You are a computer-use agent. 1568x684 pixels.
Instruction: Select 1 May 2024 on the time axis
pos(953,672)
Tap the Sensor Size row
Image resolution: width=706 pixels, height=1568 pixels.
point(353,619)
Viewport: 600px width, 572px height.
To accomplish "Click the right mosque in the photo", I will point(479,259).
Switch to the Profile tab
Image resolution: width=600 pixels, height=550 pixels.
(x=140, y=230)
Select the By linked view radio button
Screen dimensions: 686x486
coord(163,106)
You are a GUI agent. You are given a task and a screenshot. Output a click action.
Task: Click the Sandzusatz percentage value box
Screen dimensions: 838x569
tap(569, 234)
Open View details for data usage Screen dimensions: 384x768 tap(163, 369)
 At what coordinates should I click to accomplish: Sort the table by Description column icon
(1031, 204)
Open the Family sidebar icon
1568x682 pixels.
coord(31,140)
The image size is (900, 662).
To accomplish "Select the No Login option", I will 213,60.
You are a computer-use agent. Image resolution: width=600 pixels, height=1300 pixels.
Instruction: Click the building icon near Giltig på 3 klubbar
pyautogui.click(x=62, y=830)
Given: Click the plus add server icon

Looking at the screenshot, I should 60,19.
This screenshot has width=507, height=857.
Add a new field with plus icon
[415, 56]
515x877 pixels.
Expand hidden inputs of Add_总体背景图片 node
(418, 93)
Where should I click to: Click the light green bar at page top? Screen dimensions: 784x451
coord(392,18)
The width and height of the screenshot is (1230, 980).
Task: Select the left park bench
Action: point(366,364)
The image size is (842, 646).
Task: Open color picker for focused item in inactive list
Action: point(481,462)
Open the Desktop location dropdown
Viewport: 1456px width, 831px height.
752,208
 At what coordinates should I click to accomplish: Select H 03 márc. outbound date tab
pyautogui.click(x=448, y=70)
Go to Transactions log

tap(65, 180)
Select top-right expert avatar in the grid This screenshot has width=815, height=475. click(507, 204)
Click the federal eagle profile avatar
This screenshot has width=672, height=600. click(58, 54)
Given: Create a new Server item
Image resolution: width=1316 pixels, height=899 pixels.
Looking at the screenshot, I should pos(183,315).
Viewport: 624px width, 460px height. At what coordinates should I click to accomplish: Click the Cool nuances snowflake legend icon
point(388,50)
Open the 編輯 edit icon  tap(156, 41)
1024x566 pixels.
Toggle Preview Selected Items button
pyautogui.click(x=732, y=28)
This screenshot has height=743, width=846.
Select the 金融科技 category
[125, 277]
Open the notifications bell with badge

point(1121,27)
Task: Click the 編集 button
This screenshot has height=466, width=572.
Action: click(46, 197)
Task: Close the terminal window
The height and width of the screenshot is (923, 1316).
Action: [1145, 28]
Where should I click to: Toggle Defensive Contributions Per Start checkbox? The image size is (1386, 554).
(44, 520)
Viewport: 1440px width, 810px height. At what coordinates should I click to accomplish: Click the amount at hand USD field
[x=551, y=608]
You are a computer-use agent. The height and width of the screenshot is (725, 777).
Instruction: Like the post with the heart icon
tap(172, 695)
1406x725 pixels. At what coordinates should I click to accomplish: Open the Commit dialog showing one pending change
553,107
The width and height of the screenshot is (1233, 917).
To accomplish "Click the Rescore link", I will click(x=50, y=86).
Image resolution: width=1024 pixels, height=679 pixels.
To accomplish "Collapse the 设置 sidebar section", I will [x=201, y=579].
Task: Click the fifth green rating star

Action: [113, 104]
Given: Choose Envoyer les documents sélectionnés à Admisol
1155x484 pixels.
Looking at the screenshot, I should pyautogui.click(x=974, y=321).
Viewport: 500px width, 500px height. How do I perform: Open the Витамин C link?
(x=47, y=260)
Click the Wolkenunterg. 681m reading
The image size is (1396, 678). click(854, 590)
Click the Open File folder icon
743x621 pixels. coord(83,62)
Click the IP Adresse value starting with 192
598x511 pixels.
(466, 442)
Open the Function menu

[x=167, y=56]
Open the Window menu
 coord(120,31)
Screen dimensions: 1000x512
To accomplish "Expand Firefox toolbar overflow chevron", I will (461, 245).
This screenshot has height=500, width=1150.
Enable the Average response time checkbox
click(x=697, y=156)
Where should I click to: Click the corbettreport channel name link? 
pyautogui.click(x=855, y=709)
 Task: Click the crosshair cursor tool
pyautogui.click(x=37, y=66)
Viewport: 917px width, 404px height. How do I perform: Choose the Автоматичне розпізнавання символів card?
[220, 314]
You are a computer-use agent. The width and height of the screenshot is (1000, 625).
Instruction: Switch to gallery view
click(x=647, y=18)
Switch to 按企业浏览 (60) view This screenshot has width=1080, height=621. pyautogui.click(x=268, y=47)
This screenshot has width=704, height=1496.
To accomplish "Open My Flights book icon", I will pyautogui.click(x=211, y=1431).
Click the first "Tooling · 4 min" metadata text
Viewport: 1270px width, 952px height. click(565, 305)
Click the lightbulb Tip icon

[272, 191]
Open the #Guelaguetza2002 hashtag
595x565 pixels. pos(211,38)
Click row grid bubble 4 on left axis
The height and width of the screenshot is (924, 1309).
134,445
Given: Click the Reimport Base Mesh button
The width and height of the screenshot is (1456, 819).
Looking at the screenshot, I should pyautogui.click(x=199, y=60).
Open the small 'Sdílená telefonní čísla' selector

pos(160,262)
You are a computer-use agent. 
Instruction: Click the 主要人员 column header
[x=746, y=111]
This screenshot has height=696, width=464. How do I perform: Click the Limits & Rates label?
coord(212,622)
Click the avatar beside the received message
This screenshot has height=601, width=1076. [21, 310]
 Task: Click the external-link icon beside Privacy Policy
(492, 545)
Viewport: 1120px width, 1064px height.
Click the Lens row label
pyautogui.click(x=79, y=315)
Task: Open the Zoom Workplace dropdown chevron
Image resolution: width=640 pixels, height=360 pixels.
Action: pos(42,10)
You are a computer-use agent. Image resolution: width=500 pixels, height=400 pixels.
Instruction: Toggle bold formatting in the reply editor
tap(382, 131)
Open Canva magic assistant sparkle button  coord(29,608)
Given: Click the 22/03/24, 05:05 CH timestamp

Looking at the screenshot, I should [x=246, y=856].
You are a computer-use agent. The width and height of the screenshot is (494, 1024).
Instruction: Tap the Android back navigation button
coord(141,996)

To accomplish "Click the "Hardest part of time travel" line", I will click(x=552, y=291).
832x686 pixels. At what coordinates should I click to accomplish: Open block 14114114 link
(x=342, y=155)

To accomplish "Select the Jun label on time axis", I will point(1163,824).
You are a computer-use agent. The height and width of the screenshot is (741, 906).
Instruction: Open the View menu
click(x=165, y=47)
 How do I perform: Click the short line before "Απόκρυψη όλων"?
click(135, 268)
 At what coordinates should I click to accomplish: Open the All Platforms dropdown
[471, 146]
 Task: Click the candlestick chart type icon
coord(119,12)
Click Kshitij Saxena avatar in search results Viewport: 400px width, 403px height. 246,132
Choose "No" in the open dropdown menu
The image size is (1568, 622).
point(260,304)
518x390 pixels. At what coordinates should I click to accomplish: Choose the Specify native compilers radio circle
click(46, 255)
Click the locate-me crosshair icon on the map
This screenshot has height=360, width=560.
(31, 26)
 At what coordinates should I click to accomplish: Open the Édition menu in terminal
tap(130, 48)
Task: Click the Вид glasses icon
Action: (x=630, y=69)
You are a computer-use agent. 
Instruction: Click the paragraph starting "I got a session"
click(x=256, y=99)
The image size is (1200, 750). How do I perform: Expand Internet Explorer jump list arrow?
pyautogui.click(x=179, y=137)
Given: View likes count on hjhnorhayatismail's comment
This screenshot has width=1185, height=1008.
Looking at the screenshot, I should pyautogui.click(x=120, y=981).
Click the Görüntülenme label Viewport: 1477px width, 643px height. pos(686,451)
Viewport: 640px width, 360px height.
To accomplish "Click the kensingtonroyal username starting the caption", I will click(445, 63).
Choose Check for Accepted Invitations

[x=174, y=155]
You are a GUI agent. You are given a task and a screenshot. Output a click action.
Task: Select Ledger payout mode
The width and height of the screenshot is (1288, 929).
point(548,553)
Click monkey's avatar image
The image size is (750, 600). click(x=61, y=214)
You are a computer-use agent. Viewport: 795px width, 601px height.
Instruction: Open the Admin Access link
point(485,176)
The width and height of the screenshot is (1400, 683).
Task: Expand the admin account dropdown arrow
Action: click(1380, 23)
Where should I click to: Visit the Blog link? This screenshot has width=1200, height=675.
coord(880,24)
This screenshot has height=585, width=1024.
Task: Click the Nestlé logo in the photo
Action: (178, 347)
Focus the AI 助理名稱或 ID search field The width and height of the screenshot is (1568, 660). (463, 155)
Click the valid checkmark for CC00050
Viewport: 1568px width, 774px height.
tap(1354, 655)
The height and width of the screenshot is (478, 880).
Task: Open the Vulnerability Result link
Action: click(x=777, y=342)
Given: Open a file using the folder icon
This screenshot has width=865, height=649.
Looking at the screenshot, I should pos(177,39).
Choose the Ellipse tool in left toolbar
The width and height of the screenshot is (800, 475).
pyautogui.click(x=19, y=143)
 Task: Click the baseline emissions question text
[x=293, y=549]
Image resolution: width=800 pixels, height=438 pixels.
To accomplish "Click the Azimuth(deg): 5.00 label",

══════

From the data above, count the lines that hold the string "sidebar". Reply with only that number.

■ Output:
2